BEGIN Dataset excerpts

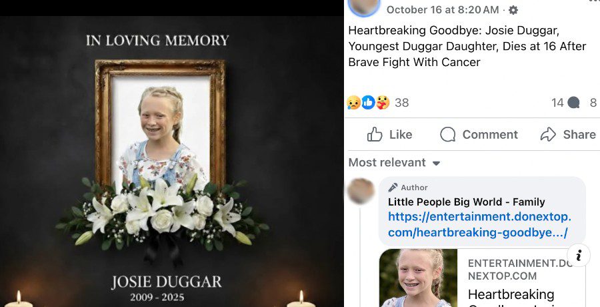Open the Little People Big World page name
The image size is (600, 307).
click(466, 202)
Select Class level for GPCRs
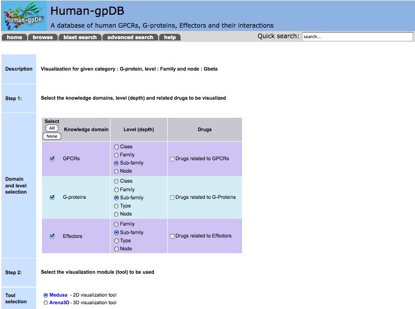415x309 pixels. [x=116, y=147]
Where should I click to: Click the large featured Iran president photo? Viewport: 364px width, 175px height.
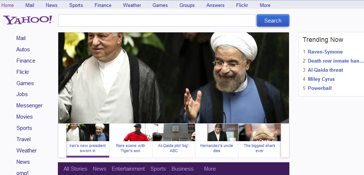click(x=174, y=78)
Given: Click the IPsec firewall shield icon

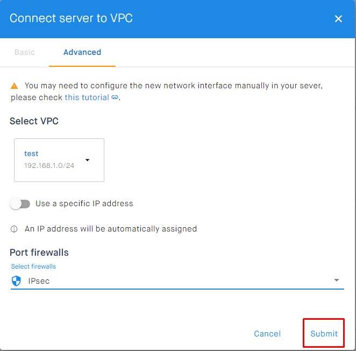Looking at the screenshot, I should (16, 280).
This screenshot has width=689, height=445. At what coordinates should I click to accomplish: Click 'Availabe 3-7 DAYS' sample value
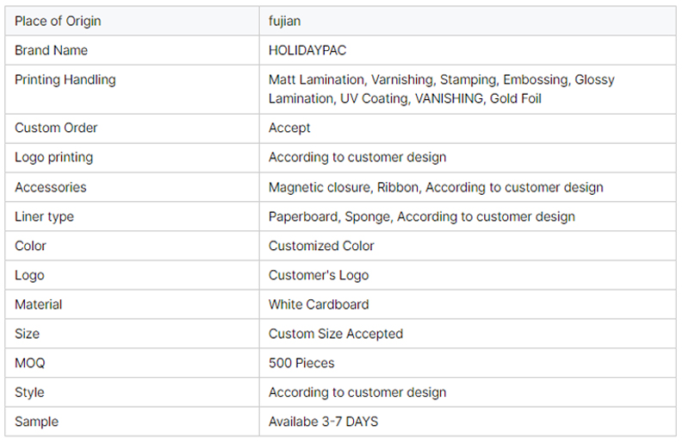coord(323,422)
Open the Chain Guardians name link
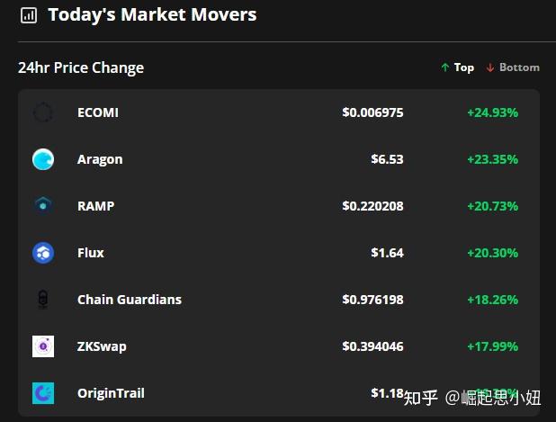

END Dataset excerpts

Please retype the entries above word for word, but only from the line containing "Given: Click the IPsec firewall shield icon" through the last line, and without the pictures.

Given: Click the IPsec firewall shield icon

Looking at the screenshot, I should (16, 280).
This screenshot has width=689, height=445. At what coordinates should I click to accomplish: Click 'Availabe 3-7 DAYS' sample value
coord(323,422)
Open the Chain Guardians name link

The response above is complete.